Root cause + discussion at https://issues.jenkins.io/browse/JENKINS-65249
Adding idleMinutes 30
to each Windows podTemplate sidesteps these problems. However, it probably also leaves the agent running for that much longer after a successful build (and node scale-down only occurs a certain time after the agent has been terminated, I presume).
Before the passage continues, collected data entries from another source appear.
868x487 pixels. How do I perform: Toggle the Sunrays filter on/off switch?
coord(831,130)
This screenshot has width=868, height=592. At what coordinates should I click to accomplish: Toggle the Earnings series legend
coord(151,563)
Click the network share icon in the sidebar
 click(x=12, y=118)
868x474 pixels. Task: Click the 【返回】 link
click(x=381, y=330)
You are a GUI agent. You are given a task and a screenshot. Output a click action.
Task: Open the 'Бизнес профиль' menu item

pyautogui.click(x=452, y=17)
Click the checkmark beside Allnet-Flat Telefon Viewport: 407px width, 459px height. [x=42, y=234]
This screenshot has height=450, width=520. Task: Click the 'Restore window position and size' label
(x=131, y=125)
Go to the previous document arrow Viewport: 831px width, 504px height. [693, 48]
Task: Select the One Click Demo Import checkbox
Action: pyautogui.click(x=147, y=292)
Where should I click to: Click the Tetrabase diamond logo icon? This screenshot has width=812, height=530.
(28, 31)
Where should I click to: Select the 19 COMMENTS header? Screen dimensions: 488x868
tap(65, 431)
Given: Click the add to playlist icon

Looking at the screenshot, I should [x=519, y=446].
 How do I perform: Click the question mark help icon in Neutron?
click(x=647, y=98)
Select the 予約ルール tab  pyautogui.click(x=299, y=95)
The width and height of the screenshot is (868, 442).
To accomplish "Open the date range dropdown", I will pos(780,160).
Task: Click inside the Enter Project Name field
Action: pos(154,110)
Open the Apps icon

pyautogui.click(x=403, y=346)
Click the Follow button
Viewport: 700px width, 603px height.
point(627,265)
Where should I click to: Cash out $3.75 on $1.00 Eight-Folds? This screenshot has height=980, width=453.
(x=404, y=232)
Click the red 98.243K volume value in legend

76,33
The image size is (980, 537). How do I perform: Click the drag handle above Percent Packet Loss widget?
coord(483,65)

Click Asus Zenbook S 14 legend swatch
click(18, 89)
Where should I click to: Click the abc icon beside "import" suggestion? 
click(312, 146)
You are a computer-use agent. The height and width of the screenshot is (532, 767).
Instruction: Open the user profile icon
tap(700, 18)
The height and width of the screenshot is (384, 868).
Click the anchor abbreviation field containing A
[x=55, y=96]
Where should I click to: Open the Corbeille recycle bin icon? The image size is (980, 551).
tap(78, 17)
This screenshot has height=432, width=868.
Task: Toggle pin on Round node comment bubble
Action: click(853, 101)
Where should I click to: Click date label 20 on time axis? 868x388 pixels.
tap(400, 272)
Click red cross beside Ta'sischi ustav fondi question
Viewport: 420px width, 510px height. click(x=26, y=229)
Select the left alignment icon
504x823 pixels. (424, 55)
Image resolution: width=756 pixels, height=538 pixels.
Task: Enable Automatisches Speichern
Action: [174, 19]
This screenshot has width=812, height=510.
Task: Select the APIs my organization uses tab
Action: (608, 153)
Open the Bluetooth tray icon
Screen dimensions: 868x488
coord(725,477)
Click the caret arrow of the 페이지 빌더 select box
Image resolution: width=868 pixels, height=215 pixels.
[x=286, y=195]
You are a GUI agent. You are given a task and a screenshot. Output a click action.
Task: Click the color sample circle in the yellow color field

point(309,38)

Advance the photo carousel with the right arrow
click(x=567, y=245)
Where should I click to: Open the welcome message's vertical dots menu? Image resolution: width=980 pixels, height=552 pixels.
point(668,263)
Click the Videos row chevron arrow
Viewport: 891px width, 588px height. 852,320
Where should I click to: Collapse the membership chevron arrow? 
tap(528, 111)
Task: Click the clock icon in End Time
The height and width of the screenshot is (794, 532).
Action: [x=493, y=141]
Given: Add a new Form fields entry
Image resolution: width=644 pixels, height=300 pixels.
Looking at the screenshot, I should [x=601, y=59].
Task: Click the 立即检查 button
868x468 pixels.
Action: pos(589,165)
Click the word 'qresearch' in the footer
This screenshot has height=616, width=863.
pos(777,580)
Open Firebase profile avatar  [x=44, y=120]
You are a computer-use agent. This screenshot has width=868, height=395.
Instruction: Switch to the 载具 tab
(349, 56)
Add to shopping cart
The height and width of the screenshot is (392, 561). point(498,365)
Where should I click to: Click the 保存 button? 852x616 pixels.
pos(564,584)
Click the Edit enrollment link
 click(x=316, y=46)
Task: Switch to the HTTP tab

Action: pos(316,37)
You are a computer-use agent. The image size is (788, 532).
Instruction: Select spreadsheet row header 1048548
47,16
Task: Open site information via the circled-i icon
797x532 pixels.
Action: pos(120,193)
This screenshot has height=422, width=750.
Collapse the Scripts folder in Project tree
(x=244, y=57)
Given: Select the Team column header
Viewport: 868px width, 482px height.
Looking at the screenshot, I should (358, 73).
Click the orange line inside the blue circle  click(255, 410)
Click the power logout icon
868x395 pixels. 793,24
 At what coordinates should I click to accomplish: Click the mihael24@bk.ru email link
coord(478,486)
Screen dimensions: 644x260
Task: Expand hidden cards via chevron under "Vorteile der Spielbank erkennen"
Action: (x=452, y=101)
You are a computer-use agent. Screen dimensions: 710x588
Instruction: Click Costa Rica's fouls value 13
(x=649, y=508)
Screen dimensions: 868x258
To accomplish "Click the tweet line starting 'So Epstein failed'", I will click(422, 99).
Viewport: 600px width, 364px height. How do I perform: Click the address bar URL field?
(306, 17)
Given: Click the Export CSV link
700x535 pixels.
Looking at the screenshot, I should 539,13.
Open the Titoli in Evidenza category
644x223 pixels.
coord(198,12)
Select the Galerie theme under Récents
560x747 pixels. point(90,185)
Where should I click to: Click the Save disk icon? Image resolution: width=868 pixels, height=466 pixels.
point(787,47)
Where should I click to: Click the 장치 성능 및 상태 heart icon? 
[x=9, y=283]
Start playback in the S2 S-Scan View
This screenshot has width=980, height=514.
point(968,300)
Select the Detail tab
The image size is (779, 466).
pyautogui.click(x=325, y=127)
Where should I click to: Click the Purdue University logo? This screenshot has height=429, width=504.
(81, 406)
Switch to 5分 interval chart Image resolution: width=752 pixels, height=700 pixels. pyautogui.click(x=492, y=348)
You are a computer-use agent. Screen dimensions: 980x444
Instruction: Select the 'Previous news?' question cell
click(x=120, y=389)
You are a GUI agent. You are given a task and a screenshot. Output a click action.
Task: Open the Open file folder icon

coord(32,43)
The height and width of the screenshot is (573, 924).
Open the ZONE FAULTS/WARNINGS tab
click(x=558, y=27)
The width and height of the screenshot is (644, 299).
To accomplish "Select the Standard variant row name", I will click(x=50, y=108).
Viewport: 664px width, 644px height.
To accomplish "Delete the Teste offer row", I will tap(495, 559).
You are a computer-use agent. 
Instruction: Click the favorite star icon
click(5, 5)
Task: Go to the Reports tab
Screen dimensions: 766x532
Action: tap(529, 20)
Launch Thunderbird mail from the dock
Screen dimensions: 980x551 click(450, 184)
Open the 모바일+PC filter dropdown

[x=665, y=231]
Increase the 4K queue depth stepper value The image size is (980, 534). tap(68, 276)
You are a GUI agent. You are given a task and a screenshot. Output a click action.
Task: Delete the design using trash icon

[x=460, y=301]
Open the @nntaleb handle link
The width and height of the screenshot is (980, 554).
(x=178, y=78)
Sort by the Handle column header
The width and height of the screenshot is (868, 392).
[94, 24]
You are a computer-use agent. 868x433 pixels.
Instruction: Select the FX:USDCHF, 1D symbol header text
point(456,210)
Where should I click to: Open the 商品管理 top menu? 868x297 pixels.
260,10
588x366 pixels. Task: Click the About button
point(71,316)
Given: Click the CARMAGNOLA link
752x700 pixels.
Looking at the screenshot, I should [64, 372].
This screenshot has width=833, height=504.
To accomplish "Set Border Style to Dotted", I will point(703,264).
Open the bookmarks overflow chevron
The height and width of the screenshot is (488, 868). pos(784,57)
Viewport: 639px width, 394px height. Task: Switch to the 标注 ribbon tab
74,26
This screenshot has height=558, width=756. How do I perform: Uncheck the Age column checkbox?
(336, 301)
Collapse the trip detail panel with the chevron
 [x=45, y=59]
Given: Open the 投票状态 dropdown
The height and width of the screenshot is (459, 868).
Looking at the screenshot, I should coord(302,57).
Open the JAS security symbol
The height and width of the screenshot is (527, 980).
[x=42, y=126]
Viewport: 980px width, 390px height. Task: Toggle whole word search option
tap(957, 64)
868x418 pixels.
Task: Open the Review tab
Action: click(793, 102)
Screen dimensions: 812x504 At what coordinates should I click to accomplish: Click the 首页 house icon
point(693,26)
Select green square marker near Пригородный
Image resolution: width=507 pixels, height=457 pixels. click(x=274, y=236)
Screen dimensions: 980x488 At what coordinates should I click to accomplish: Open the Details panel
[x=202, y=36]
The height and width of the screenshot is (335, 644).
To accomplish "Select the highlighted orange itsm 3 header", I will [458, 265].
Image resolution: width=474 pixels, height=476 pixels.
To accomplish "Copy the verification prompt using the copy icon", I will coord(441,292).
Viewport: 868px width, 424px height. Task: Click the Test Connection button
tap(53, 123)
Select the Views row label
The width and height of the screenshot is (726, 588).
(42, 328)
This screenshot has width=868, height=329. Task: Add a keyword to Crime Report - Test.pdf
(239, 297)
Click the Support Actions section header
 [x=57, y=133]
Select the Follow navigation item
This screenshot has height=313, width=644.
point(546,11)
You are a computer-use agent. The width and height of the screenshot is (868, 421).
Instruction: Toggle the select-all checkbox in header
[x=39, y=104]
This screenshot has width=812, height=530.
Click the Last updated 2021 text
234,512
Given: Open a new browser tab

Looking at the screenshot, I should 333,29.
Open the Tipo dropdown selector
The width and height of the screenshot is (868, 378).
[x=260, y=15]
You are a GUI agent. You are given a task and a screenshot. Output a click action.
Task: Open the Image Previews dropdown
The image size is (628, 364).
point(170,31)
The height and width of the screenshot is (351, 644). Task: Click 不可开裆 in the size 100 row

Out of scope; won't fix, closing.
With
slaveConnectTimeout
raised to 1800 seconds (30 minutes) in the pod template, deploying a Windows job - that takes ~15 minutes for creating a new node and pulling 14GB of layers - results in the pod getting destroyed & recreated twice before the pod is successfully created.These additional destroy/recreate steps are probably harmless, but they cause noise in the logs. Where's the timeout that is getting hit? It might be 7 minutes (420 seconds), it might be 400 seconds, something like that.